§ Tasks to complete
1) Copy the passage from the bank results review between "QoQ. 4Q19 sector" and "lower takaful income.", inclusive.
2) Carry on writing the bank results review from the point where it stops.

A decent 4Q19 as sector net profit displayed positive growth (+6% QoQ mainly from lower bad loan allowances; +2% YoY due to positive Jaws). Overall, there were no surprises since all 8 banks under our coverage reported broadly in line results. Despite the growth outlook for banks is modest (2-year CAGR of 1.3%), we are consoled by undemanding valuations (sector trading near -2SD to 5-year mean P/B). Reiterate NEUTRAL on the sector and we advocate selective stock picking. Our preferred pick is CIMB (TP: RM5.50). Other BUY calls are RHB (TP: RM6.00), BIMB (TP: RM4.50), and Alliance (TP: RM3.05).

4Q19 results round-up. All 8 banks under our coverage posted largely in line results. However, Maybank and RHB surprised us with their dividend decisions; the former looked to dish out a full cash final DPS (instead of keeping its typical electable portion) while the latter raised its payout to 50% (vs our 40% expectations).

QoQ. 4Q19 sector net profit was up 6% despite a meagre 1% total income expansion, as opex fell 1% while loan loss provision declined 30% (net credit cost: -13bp). At the top, net interest margin (NIM) widened 3bp from downward deposit repricing but got offset by tepid non-interest income (NOII, flat); the falling yield climate, which led to good investment results were largely wiped out by lower forex gains and fee revenue. Generally, these were the trends seen but the likes of CIMB saw its bottom-line fell due to higher bad loan allowances (more provision required for 1-2 old Indo corporate accounts) and BIMB had to contend with escalating opex and lower takaful income.

YoY. Unlike QoQ performance, sector earnings were up 2%, thanks mainly to positive Jaws (total income grew faster vs opex by 2ppt); robust trading income was the chief contributor, leading to a 13% rise in NOII but was capped by NIM compression (-4bp). Also, the higher provision for impaired loans (which almost tripled in size) did not bode well for bottom-line; the trio of Affin, Alliance, and CIMB saw their earnings particularly hit by this development.

§ Data supplied
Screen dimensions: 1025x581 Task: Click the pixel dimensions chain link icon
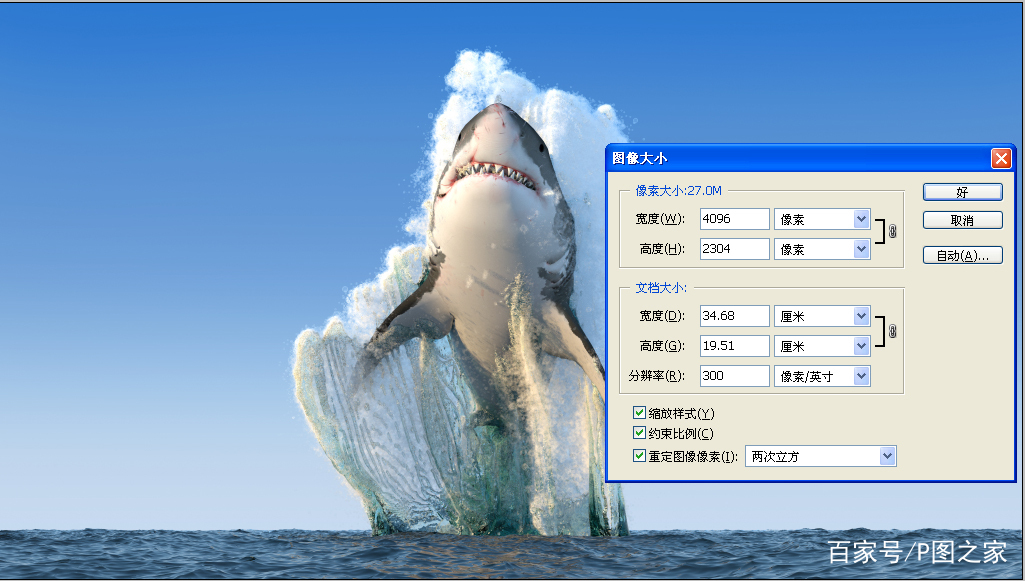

--

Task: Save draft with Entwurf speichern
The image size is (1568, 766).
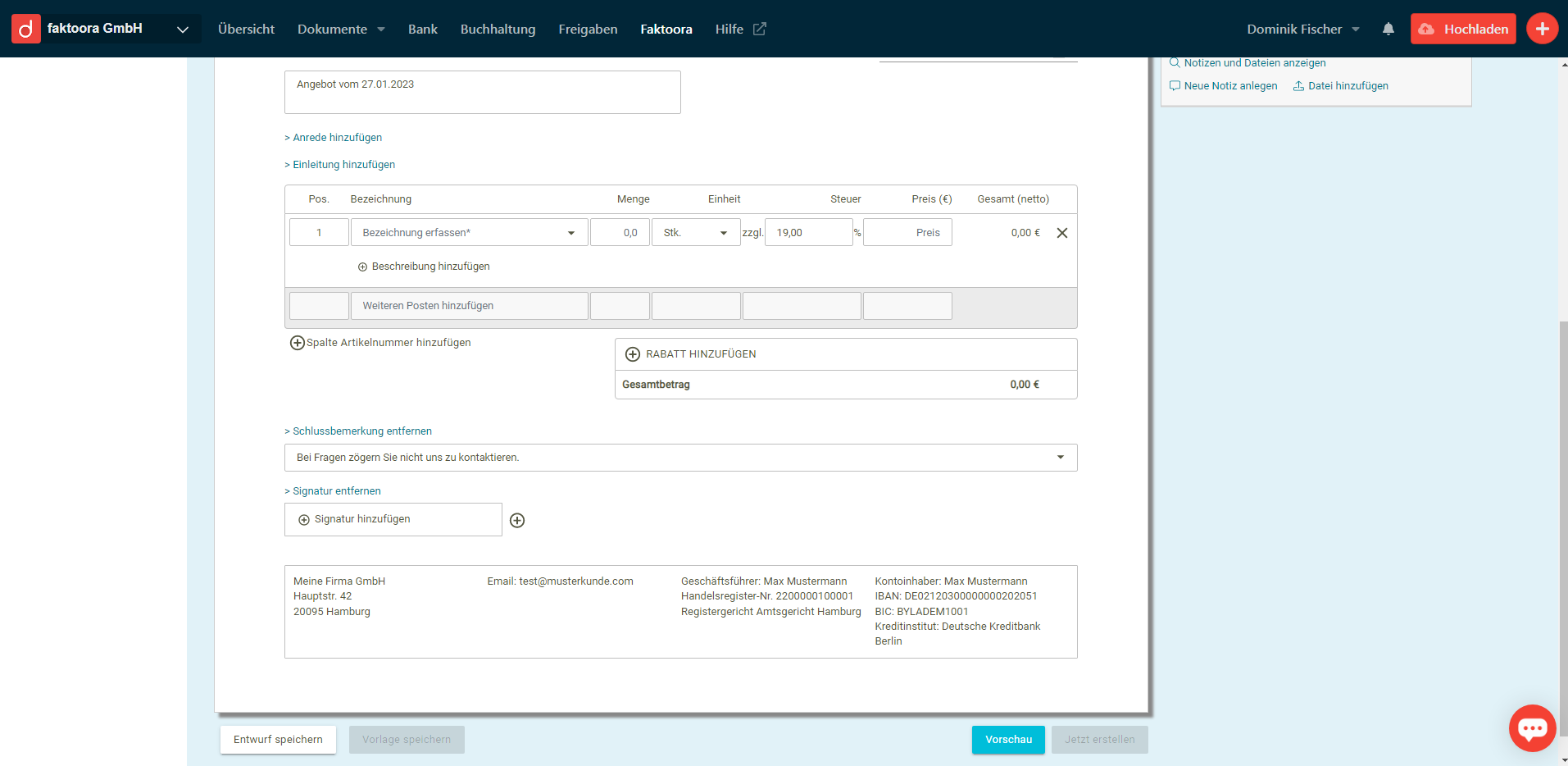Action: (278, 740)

§ Answers for the tasks
1)
QoQ. 4Q19 sector net profit was up 6% despite a meagre 1% total income expansion, as opex fell 1% while loan loss provision declined 30% (net credit cost: -13bp). At the top, net interest margin (NIM) widened 3bp from downward deposit repricing but got offset by tepid non-interest income (NOII, flat); the falling yield climate, which led to good investment results were largely wiped out by lower forex gains and fee revenue. Generally, these were the trends seen but the likes of CIMB saw its bottom-line fell due to higher bad loan allowances (more provision required for 1-2 old Indo corporate accounts) and BIMB had to contend with escalating opex and lower takaful income.

2)
Other key trends. Loans growth tapered to 3.6% YoY (3Q19: +4.1%) while deposits slowed to 3.4% YoY (3Q19: +5.6%). Based on these two categories, the top 3 fastest growing banks were BIMB, CIMB, and Alliance (+4-10%). As for asset quality, gross impaired loans (GIL) ratio improved (-11bp QoQ), primarily due to reclassification out from reschedule and restructure (R&R) loans to performing status.

Outlook. NIM slippage is seen to return in 1Q20 given the recent OPR cut. However, recovery would ensue in the following 3-6 months from downward deposit repricing (lagged impact). That said, the decent NOII trend should provide a cushion as trading gains are expected to sustain into 1Q20 given the 10-year MGS yield has continued to slide. Besides, the financial reliefs extended to clients affected by Covid-19 lowers the risk of related loans turning impaired and helps to contain rising credit cost.

Forecast. Despite all the banks under our coverage posting results that were largely within expectations, we cut our profit estimates to factor in higher NIM contraction. We are now seeing 2-year aggregate earnings CAGR of 1.3% (FY19-21) for the sector vs our previous estimate of 3.6%.

Retain NEUTRAL. Although the growth outlook for banks is modest, we draw comfort from the sector’s inexpensive valuations as it trading near -2SD to its 5-year average P/B. Those that favour exposure to this sector have to be selective. Our preferred pick is CIMB (TP: RM5.50) given its above average growth and undemanding valuations vs larger peers. Other BUY ratings are RHB (TP: RM6.00), BIMB (TP: RM4.50), and Alliance (TP: RM3.05).